Soon after their arrival home, Sukey begins to droop. This isn’t usual: she is a cheerful little girl with stout strong arms and legs and a mop of straw-textured fair hair. Now she whines and clings to Rachel and says that her head hurts. Her face is flushed and hot, and as soon as Rachel gets her settled on the sofa with her doggie and her blanket she throws up over everything.

—Too much sun. My fault, Rachel says, on her hands
and knees with a cloth and a bucket of disinfectant and water. Sukey lies languidly across Sam’s lap, wrapped in a sheet and hanging on to a plastic bowl. —I should have insisted she wore her hat. I should have made them stay in the shade more.

—We needn’t go to the pub, Sam says.—If you think we oughtn’t.

There has been a plan for all the adults to go to the pub, which is ten minutes’ walk down the road into the village, leaving Joshua and Tom in charge, with mobiles in case of emergency.

—The rest of you go, Rachel says.—I’m sure there’s nothing to worry about. But I’m feeling quite tired. I fancy an early night. And I probably should just keep an eye on her.

Kieran drops on his haunches till he’s at Sukey’s level, he speaks to her gravely, sweetly; she yields herself, allows him to feel her forehead, pull back her eyelids and look into her pupils, take her pulse. His fingers, with their bitten yellow nails and curling black hairs, are dark and coarsely male against her pearl-pink skin. Rachel’s eyes are fixed on Kieran’s face, calmly enough.

He says to Sukey, —Mummy knows exactly what the matter is. I would trust her. Mummies usually know best. I don’t think there’s anything to worry about here.

And he smiles into Rachel’s expectant open gaze.

Kieran doesn’t smile very often. When he does, his face becomes quite jolly and ordinary. It’s like a reprieve, as if a daunting problem had unexpectedly turned out to be easy.

—Why don’t you see how she is in half an hour? he says. —If she goes off to sleep peacefully enough I don’t see any reason why you shouldn’t leave her. It would probably be good for you to get a break.

—Maybe, Rachel murmurs gratefully.

Sam thinks that if Kieran can get this out of being a doctor – this exchange of authority and submissive trust – then perhaps everything will be all right for him after all.

Upstairs, fifteen minutes later, Janie and Rachel are giving Dom and Melia a bath.

—Rach, why don’t you go to the pub? I really don’t mind staying in. Anyway, I’m worried in case Lulu doesn’t sleep through. I can call you if Sukey’s sick again.

—No, honestly. I’d rather not.

—I just thought, you know, if Kieran’s only here for tonight.

Rachel hides her involuntary smile in Dom’s frog-flannel. —There is something, isn’t there? she whispers.

—God, yes, Janie whispers back. —The way he looked at you when we came in.

—I know.

—Then go to the pub.

—No. I don’t think so. I’m not ready. I’m not ready for it yet.

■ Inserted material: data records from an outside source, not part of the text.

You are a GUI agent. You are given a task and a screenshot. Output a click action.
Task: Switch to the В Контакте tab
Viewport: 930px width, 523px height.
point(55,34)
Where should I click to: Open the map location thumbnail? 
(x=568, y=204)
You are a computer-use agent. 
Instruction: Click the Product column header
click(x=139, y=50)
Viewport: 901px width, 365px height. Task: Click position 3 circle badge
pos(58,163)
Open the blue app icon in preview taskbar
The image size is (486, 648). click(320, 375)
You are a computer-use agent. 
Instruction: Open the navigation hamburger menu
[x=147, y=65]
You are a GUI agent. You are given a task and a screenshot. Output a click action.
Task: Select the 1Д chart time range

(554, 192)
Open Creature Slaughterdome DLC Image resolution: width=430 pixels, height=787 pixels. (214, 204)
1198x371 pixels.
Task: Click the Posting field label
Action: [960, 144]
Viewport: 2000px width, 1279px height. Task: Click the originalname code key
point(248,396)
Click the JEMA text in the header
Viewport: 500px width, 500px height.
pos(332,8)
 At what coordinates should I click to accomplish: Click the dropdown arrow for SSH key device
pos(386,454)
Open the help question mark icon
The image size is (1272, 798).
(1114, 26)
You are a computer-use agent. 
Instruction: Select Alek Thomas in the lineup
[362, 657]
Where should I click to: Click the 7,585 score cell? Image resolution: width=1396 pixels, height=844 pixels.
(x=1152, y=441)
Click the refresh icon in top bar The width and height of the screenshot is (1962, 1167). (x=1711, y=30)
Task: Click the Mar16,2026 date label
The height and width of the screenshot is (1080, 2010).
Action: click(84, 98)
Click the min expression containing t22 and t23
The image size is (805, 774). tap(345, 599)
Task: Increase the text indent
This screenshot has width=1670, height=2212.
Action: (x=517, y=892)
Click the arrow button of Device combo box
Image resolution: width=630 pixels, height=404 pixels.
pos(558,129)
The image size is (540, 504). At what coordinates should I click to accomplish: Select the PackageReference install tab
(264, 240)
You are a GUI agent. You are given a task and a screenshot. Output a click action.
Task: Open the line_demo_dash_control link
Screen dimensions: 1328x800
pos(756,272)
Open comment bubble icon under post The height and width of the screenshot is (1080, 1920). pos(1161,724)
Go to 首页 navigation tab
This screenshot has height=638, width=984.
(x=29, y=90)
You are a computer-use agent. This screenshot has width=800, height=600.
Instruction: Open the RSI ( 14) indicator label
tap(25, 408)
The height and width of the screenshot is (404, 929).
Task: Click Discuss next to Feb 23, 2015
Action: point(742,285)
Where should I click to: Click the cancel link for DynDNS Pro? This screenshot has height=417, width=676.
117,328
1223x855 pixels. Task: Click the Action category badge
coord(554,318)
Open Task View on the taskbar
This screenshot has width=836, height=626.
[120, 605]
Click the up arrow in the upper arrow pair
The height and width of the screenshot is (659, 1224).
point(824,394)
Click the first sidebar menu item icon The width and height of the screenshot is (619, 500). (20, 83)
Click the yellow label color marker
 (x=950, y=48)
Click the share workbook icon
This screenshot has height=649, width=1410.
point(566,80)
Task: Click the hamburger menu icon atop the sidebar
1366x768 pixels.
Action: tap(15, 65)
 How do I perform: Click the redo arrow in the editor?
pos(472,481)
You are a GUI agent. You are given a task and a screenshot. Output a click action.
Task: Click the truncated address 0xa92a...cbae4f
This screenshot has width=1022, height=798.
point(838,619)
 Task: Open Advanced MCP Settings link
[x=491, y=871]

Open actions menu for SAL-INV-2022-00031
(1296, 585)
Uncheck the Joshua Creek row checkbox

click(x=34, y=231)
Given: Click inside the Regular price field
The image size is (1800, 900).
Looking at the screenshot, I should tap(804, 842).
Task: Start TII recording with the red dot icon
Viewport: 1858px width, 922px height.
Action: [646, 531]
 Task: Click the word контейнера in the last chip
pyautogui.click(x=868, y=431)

Sukey doesn’t throw up again; her temperature comes down. Rachel reads to her and then sits beside her bed until she is soundly asleep. All the other children are asleep, too, by this time, except Joshua and Tom, who are watching a DVD in the front room. Rachel goes downstairs and out into the garden. The light is draining imperceptibly out of the sky; the velvety plum colour of the copper beech is drinking up darkness. Yellow light from inside the house glitters on the stone flags of the patio. Through the French windows, the TV flickers behind the silhouetted heads of the boys intently watching.

Vince comes back from the pub for his fags. He stops to smoke one in the garden. She has one, too, although she doesn’t usually, and they experience a rush of mutual
friendliness. Vince thinks Rachel’s a sweet woman, not his type but warm and nurturing. Rachel feels sorry for Vince – she thinks Janie gives him a hard time. He tells her that he’s really enjoying himself (he’s forgotten how he felt in the morning). He says that this place means a lot to him, that he and Janie really ought to try to move out of London. It isn’t fair bringing kids up there; they need wide open spaces and contact with nature. Rachel listens to him indulgently, knowing that nothing will come of it, and that Vince would fade away with boredom in the country.